### About this exercise
Strip out all images, then restate the data verbatim.

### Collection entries
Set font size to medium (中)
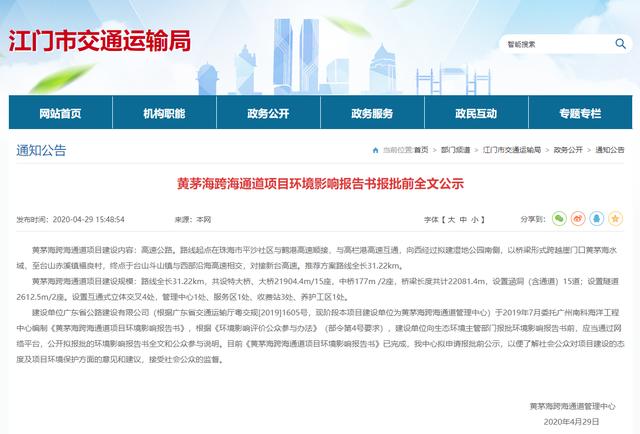[464, 217]
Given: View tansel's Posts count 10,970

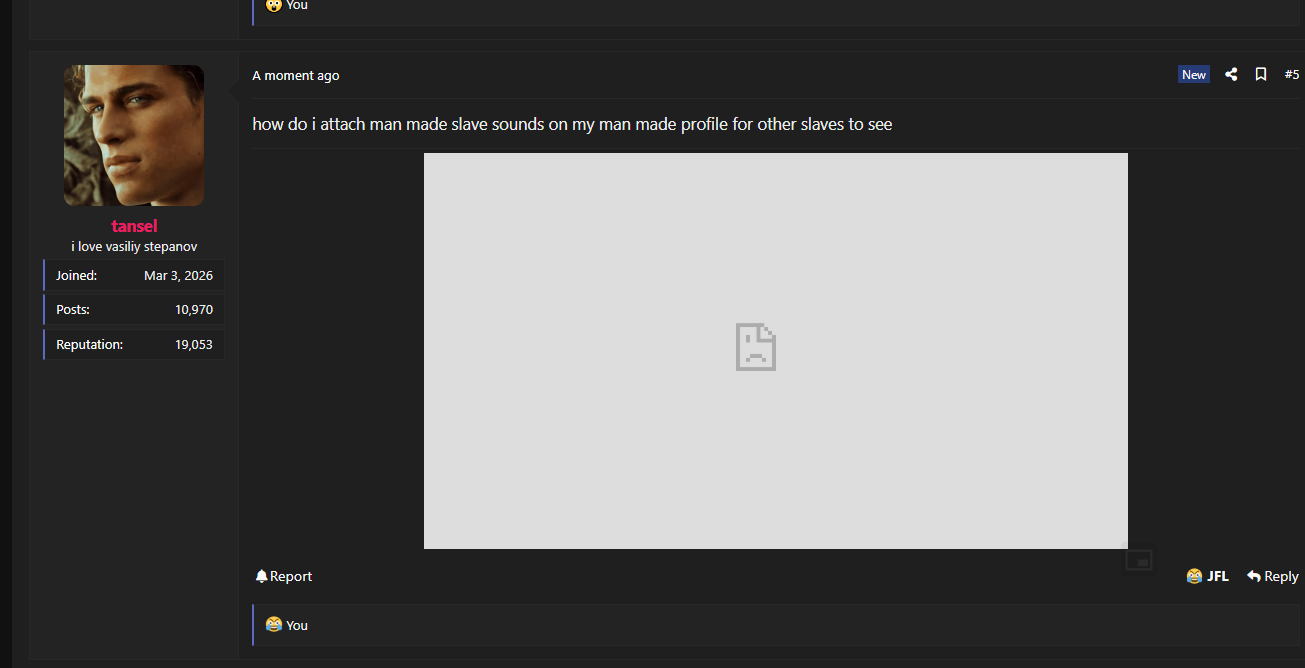Looking at the screenshot, I should [x=194, y=310].
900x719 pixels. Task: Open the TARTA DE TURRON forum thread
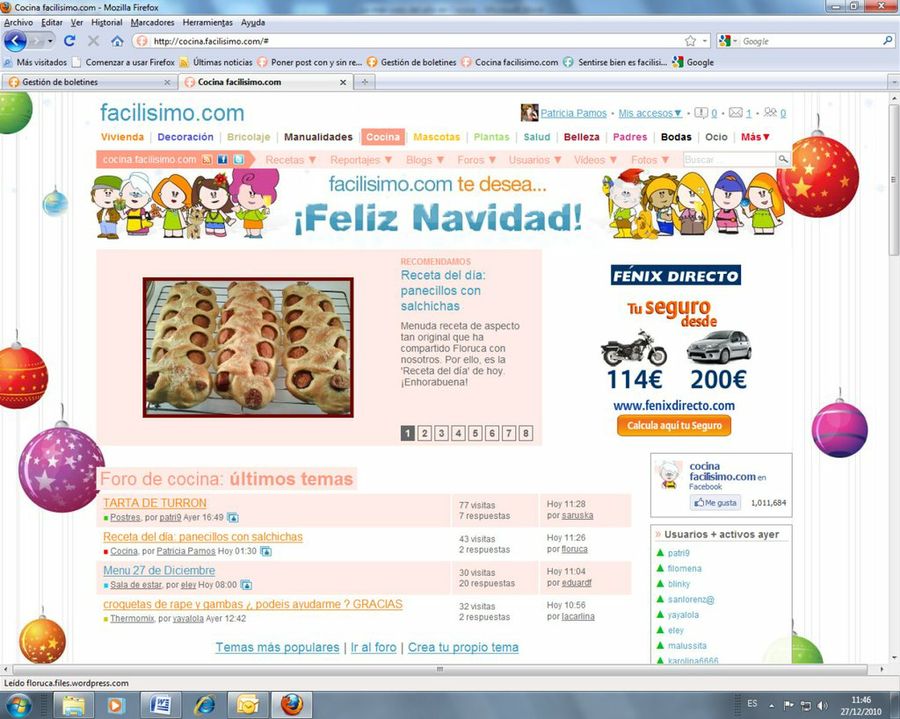(154, 503)
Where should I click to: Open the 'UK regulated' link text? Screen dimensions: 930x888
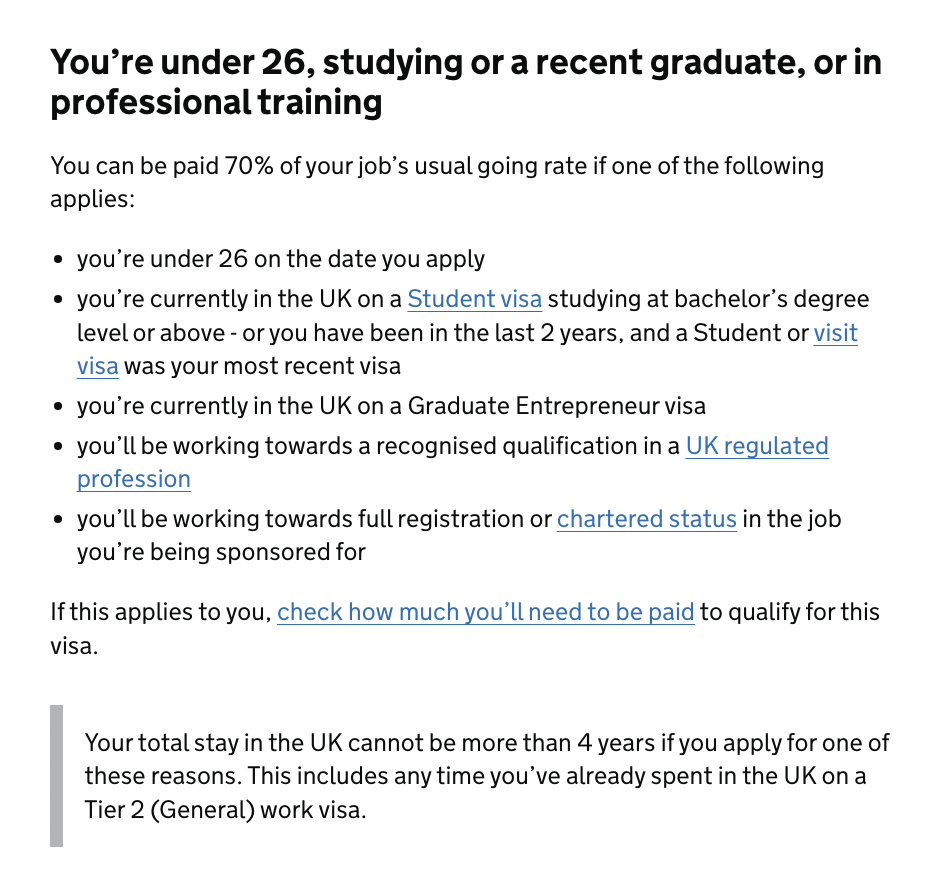click(x=757, y=445)
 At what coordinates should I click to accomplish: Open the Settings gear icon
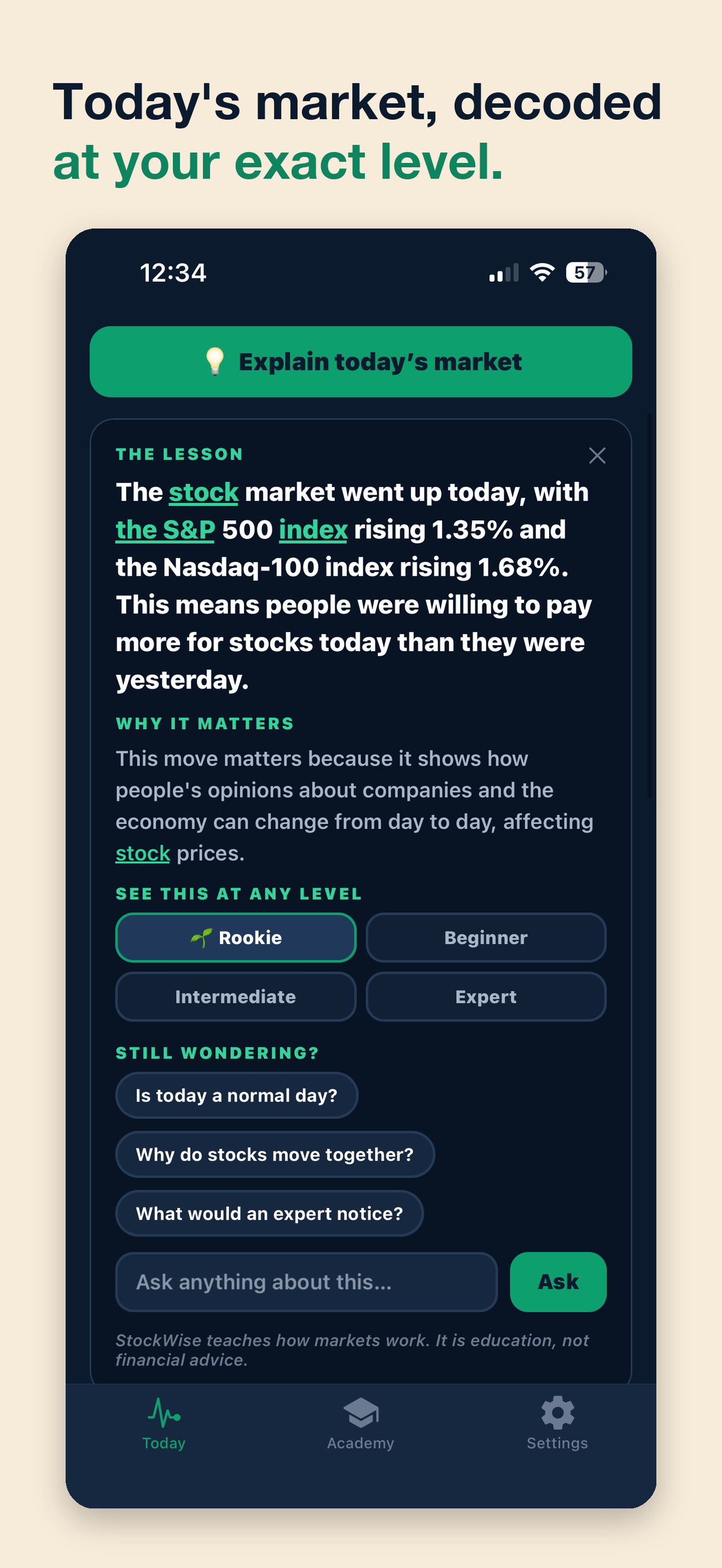(557, 1413)
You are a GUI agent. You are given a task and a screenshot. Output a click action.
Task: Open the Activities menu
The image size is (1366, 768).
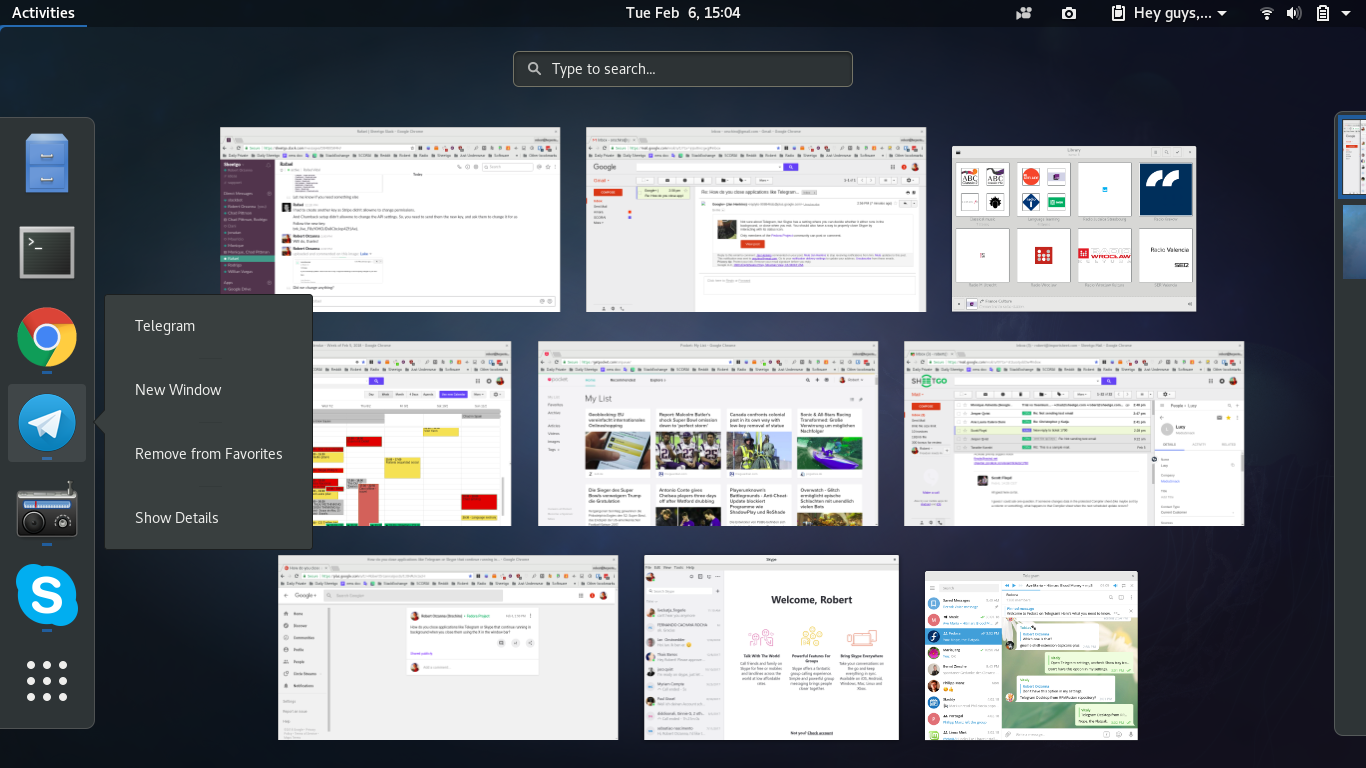point(44,12)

### Task result
Set font size to medium (中)
[464, 217]
Given: View tansel's Posts count 10,970

Looking at the screenshot, I should [x=194, y=310].
900x719 pixels. Task: Open the TARTA DE TURRON forum thread
(154, 503)
Where should I click to: Open the 'UK regulated' link text? Screen dimensions: 930x888
click(x=757, y=445)
 At what coordinates should I click to accomplish: Open the Settings gear icon
(557, 1413)
You are a GUI agent. You are given a task and a screenshot. Output a click action.
Task: Open the Activities menu
The image size is (1366, 768).
point(44,12)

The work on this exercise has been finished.